Toward the end of the lecture, we will consider some general
results in circuit complexity starting with Claude Shannon's initial
result on the number of hard functions.

\begin{section}{NP and P/poly }\end{section} 

First, recall the definition of P/poly :
\begin{eqnarray*}
\mbox{P/poly} = \{ \mbox{ all languages, $L$, where } \exists k>0, A \in \mbox{P}, \mbox{ and a sequence of strings } \\
\{s_n\}_{n \in {\cal N}} \mbox{ such that } |s_n|=O(n^k) \mbox{ and }
w \in L \iff (w,s_{|w|}) \in A \}
\end{eqnarray*}

The $s_n$ strings can be thought of as input-size dependent advice given
to a Turing machine.  We will start by assuming that the canonical 
NP-complete problem, SAT $\in$ P/poly, and then define what it
means to for a sequence of strings to be a {\em good} sequence of advice
strings for SAT.  In turn, we will define the language, GOOD, of 
good advice sequences, and then we will show that 
$\good \in \conp$.   This allows us to construct a
$\Sigma_2 P$ TM that can guess a {\em good} sequence, then verify that the
sequence is {\em good}, and finally use the sequence to decide complete 
problems for $\Sigma_3 P$.  Therein lies the collapse of PH.
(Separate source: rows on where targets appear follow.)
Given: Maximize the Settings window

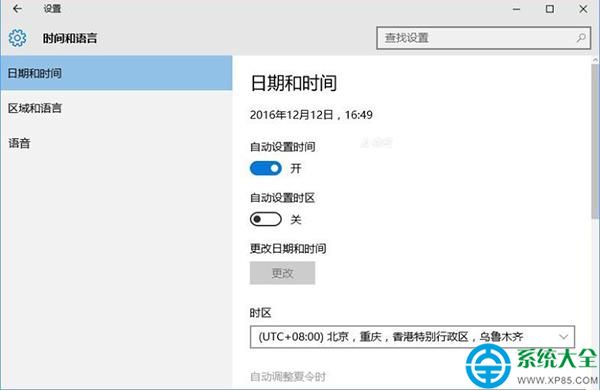Looking at the screenshot, I should pyautogui.click(x=550, y=8).
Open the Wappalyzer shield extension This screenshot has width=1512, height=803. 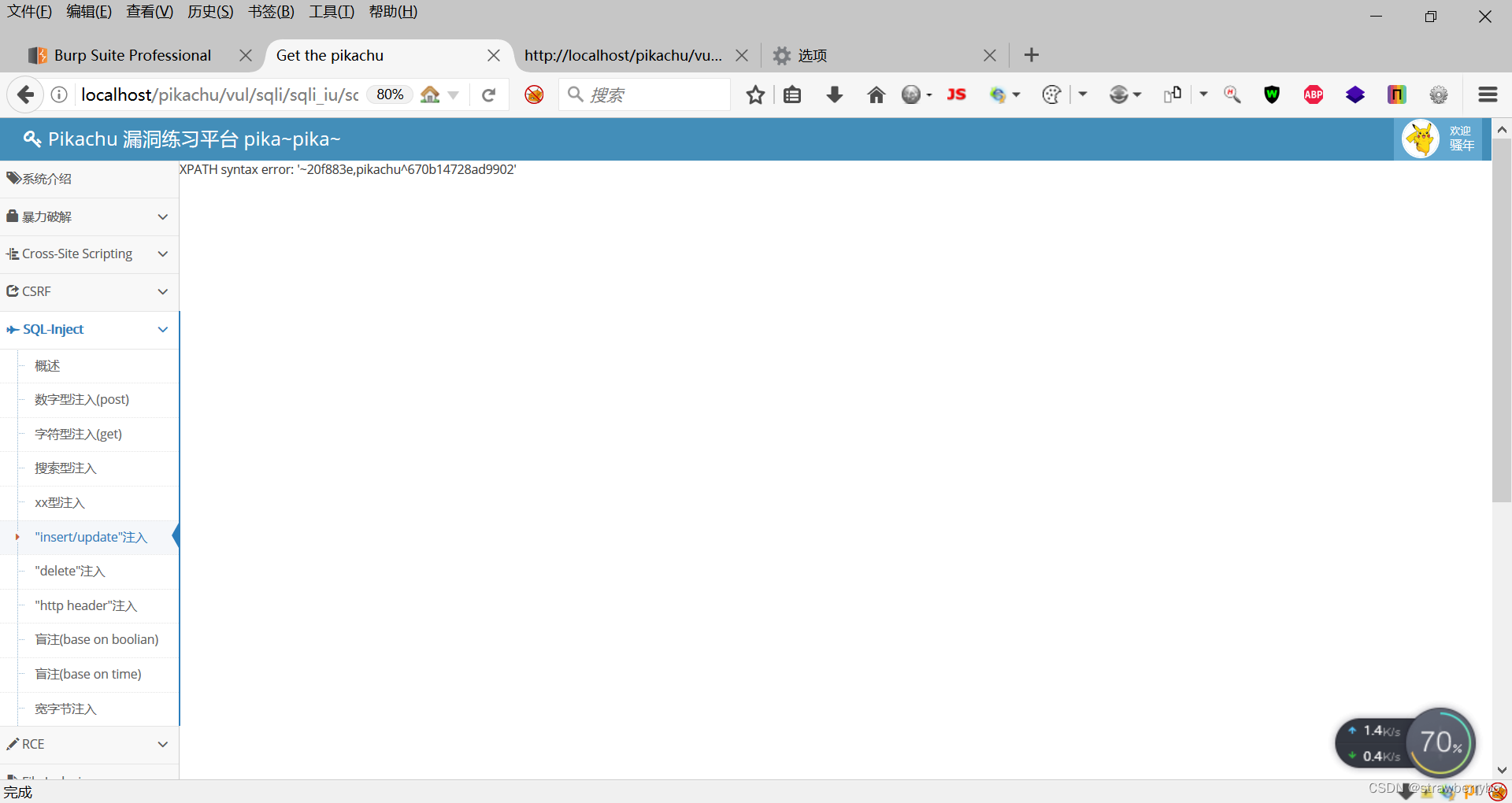(1272, 94)
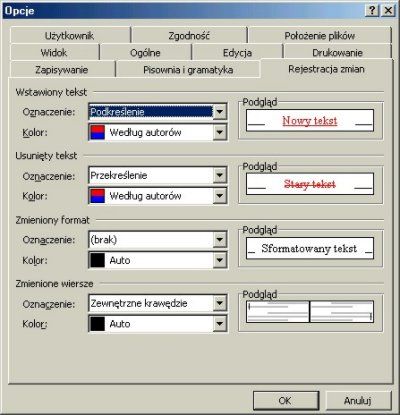The image size is (400, 415).
Task: Open the Położenie plików tab
Action: click(x=320, y=35)
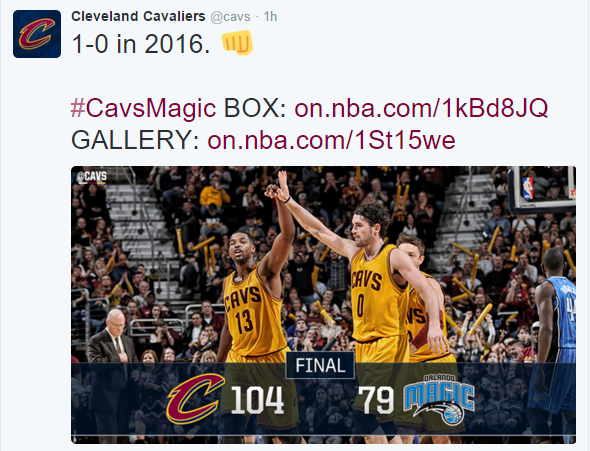
Task: Open the 1h tweet timestamp
Action: point(270,17)
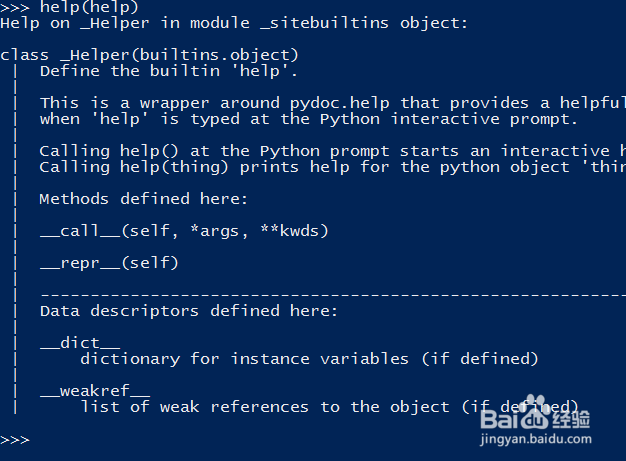The height and width of the screenshot is (461, 626).
Task: Click the __dict__ descriptor name
Action: pyautogui.click(x=73, y=343)
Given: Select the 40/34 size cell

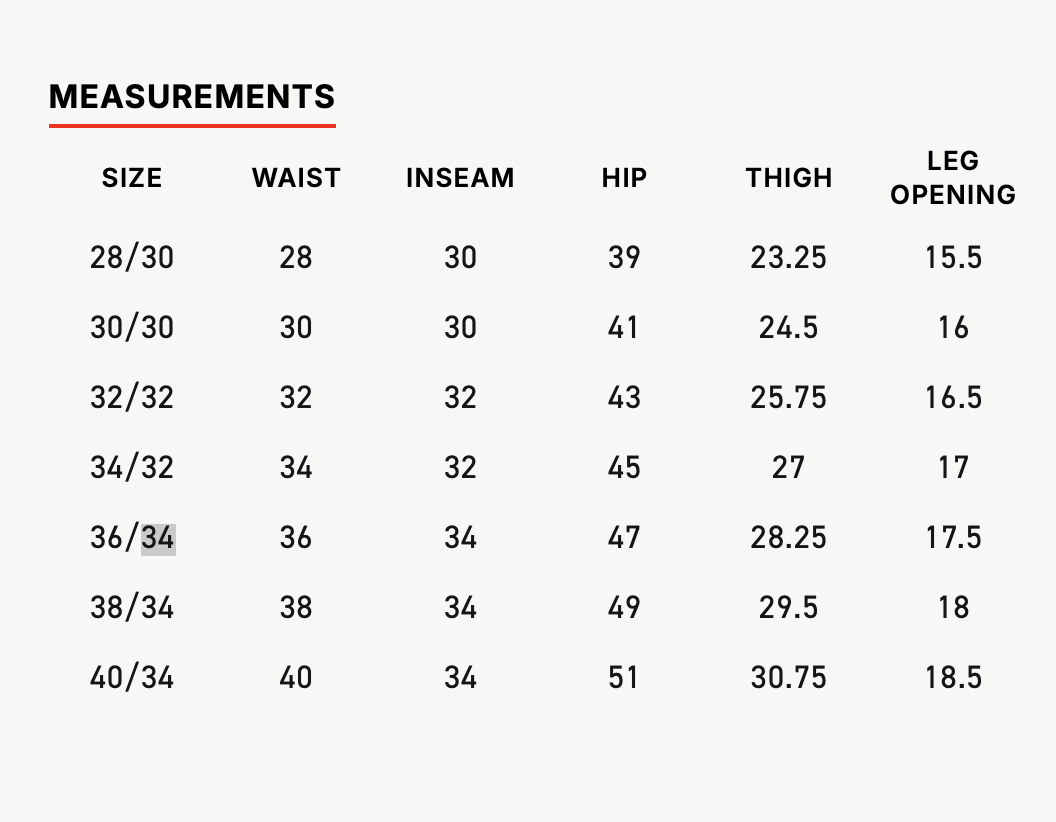Looking at the screenshot, I should click(x=132, y=677).
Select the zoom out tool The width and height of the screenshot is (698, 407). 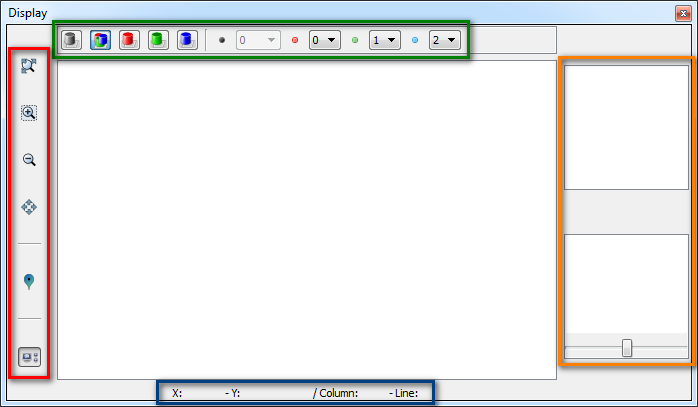tap(29, 159)
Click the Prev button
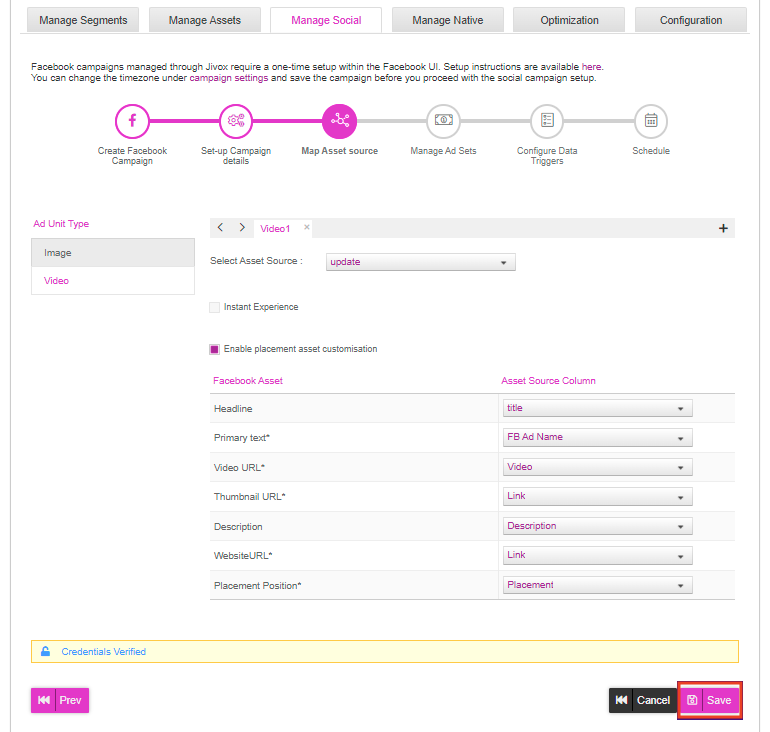Image resolution: width=770 pixels, height=732 pixels. (x=60, y=700)
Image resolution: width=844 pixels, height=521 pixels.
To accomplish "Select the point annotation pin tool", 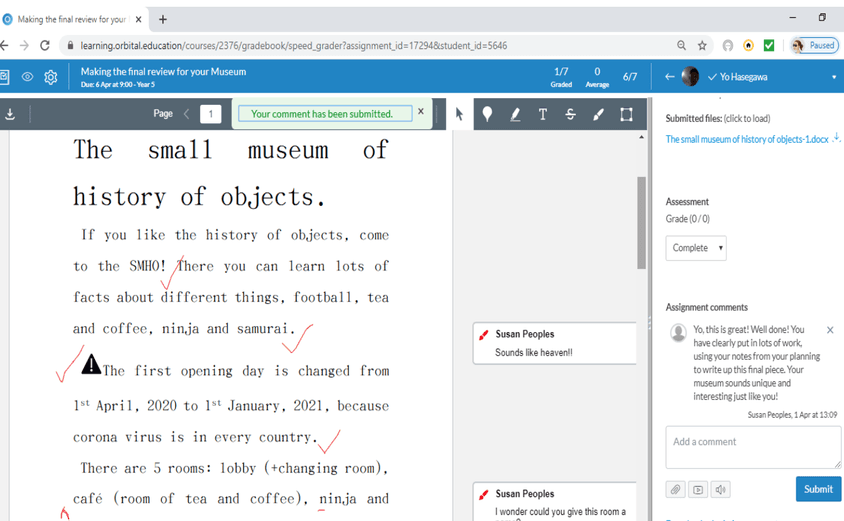I will tap(487, 114).
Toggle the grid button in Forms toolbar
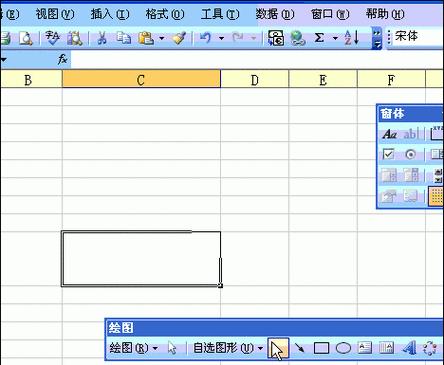The image size is (444, 365). pos(436,196)
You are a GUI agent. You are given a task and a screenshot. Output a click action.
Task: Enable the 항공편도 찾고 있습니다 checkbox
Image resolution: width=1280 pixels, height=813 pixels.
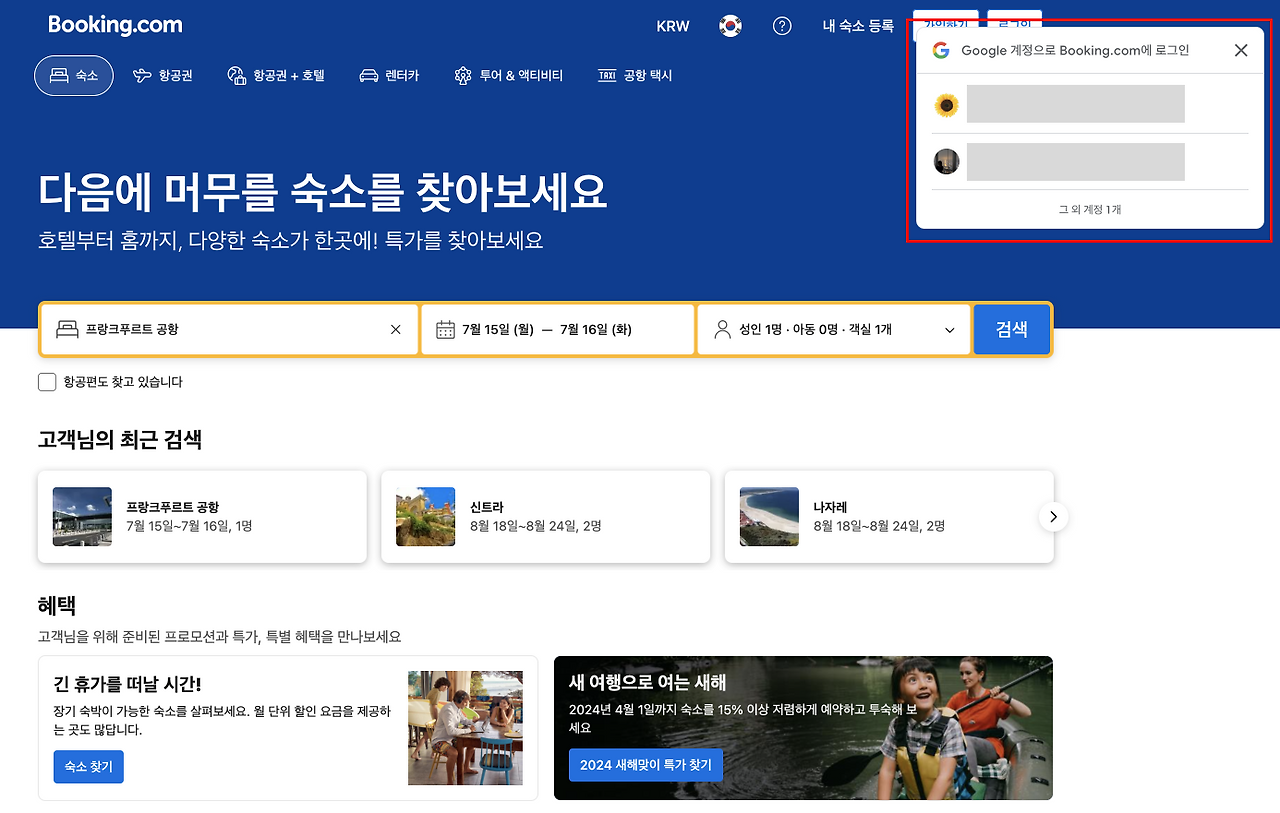(x=47, y=382)
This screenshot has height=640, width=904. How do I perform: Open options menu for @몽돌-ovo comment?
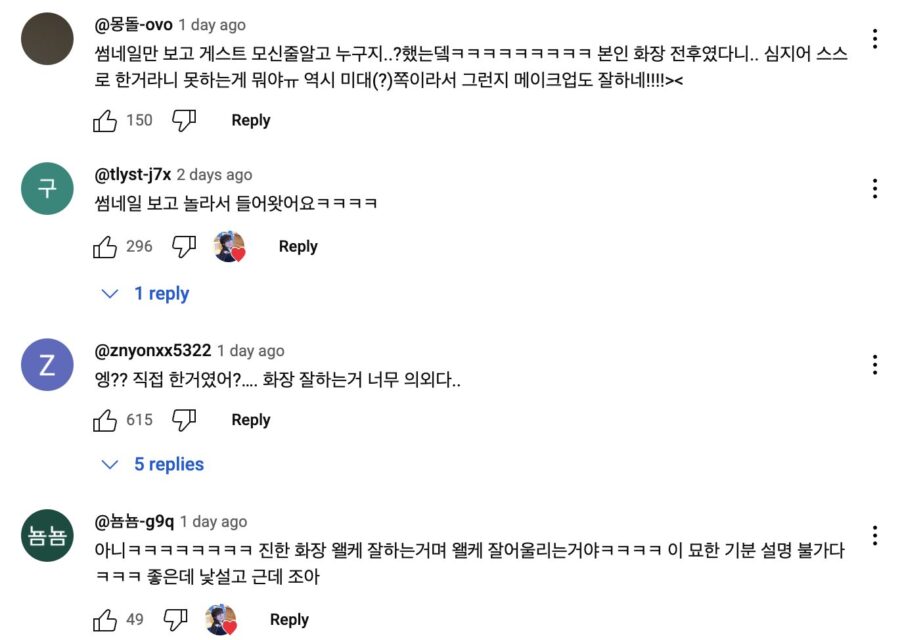pyautogui.click(x=875, y=39)
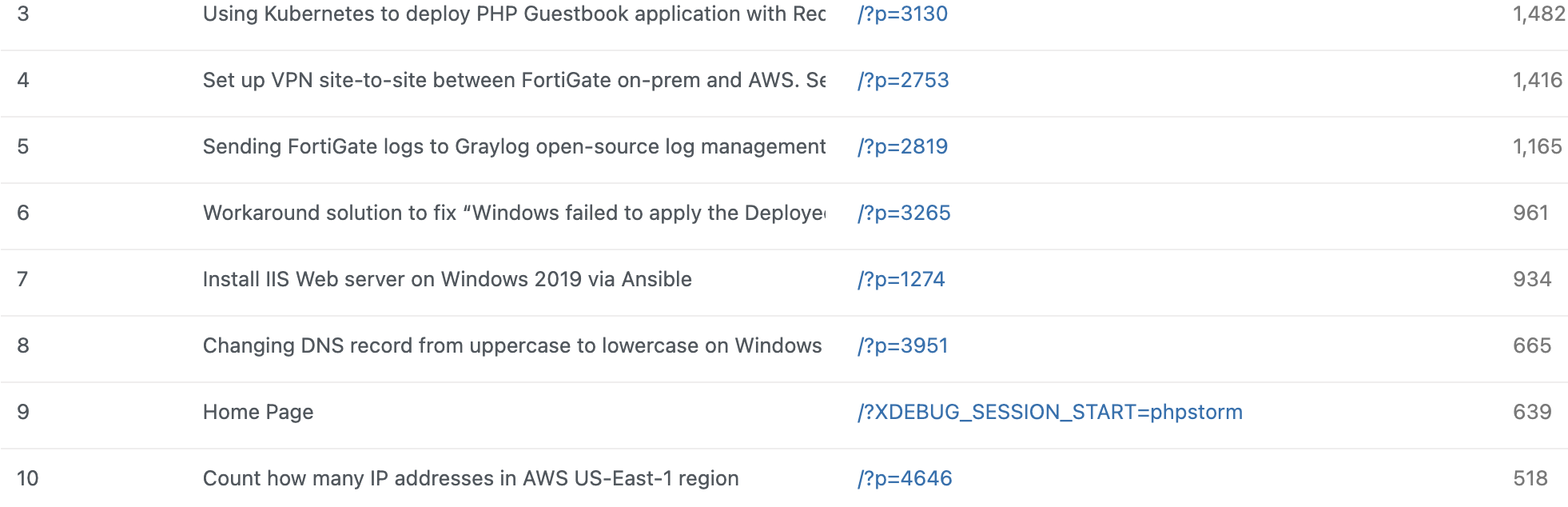The image size is (1568, 507).
Task: Select the Install IIS Web server title
Action: (x=448, y=280)
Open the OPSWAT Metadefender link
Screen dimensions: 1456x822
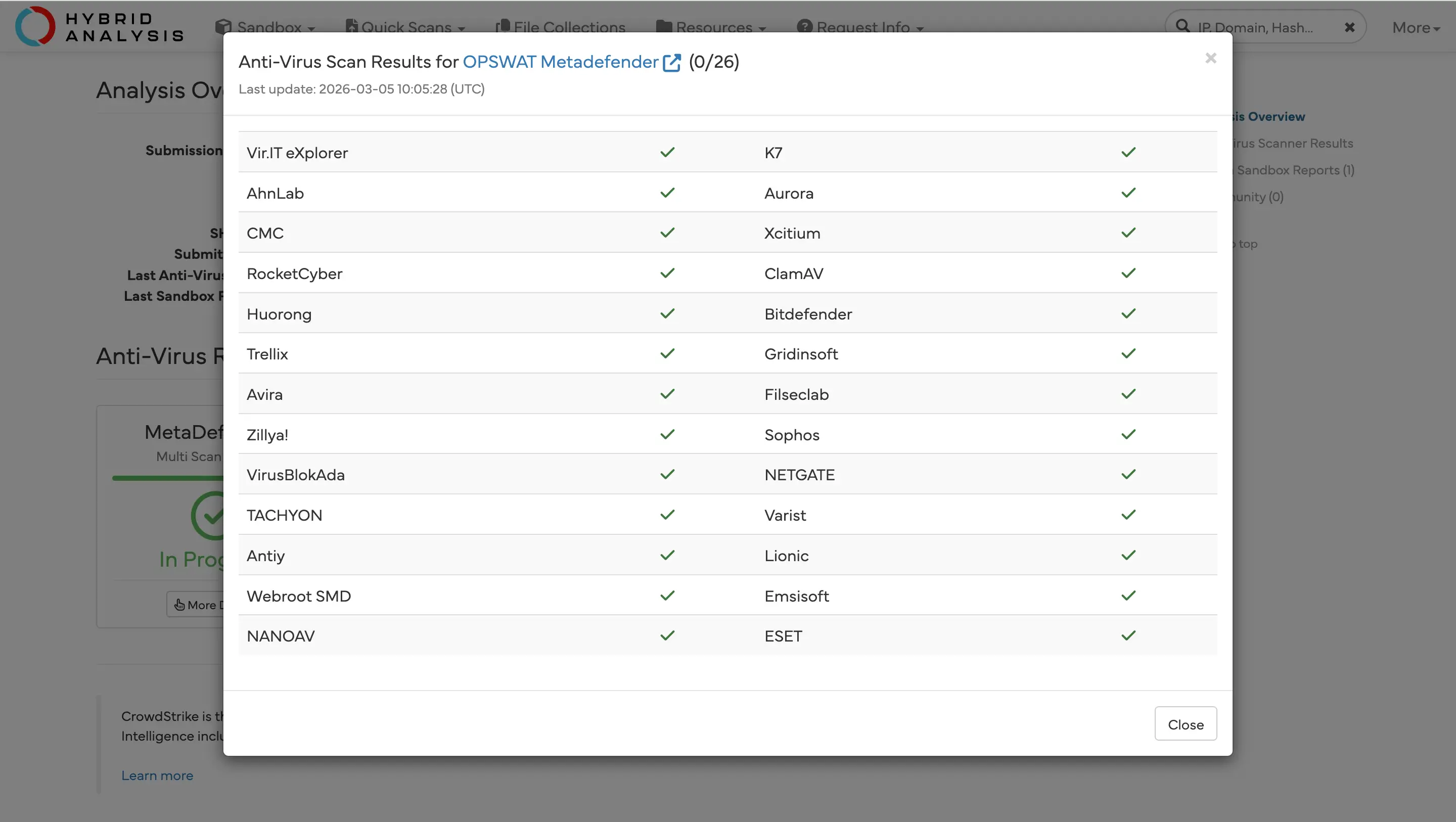(560, 62)
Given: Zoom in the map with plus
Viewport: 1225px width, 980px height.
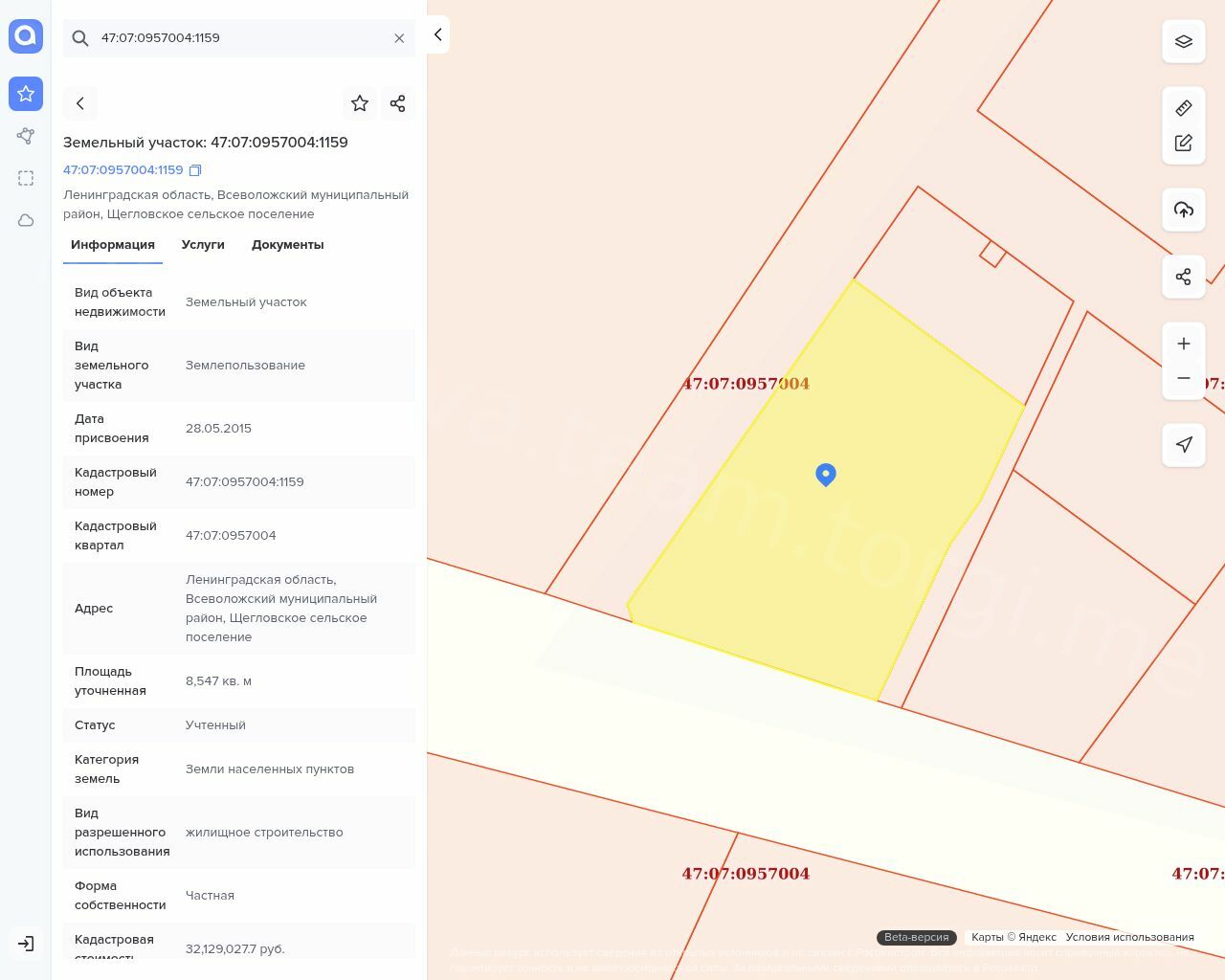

\begin{theorem}[Karp, Lipton, Sipser]If $\np \subset \mbox{P/poly}$ then $\Sigma_3 P \equiv \Sigma_2 P$ (PH collapses)\end{theorem}

Take the $\np$ complete problem $\sat$.
Since $\sat \in \mbox{P/poly}$, then there is some constant $k$, 
some polynomial language, $A\in P$, and a sequence of strings $\{s_n\}_{n \in {\cal N}}$ such that $|s_n| < {kn^k}$ and $ w \in SAT \iff (w,s_{|w|}) \in A$.  We fix the language $A$ for the rest of this lecture.
 
\begin{definition}  The sequence of strings $(g_1,...,g_l)$ is a {\em good } sequence if
\begin{enumerate}
\item $\forall i, \ |g_i| \leq ki^k$
\item $\forall \phi, \ |\phi|<l, \phi \in SAT \iff (\phi,g_{|\phi|}) \in A$
\end{enumerate} 
\end{definition}

\begin{definition} 
$\good = \{ (g_1,...,g_l) | (g_1,...,g_l) \mbox{ is a good sequence } \}$
\end{definition}

It is easy to see that $\good \in \Pi_2 P$ by exploiting an earlier
definition that $\Pi_2 P = \mbox{co-Np}^{SAT}$.  Consider the following ATM: 
\begin{enumerate}
\item On input $(g_1,...,g_l)$, first check to make sure that 
$|g_i| \leq ki^k$ for $1\leq i \leq l$.  Otherwise, reject.
\item Next, use the $\forall$
states to choose a boolean formula $\phi$ such that $|\phi|<l$.  
\item Let $a$ be a boolean variable.  Use the polynomial TM to compute 
$a \leftarrow (\phi, s_{|\phi|}) \stackrel{?}{\in} A$.  
\item Ask the $SAT$ oracle whether $\phi \in SAT$.  
\item Accept if $a \iff \phi \in SAT$.  Otherwise, reject.
\end{enumerate}

However, we can prove an even better containment, $\good \in \conp$,
by understanding the notion of self-reducibility.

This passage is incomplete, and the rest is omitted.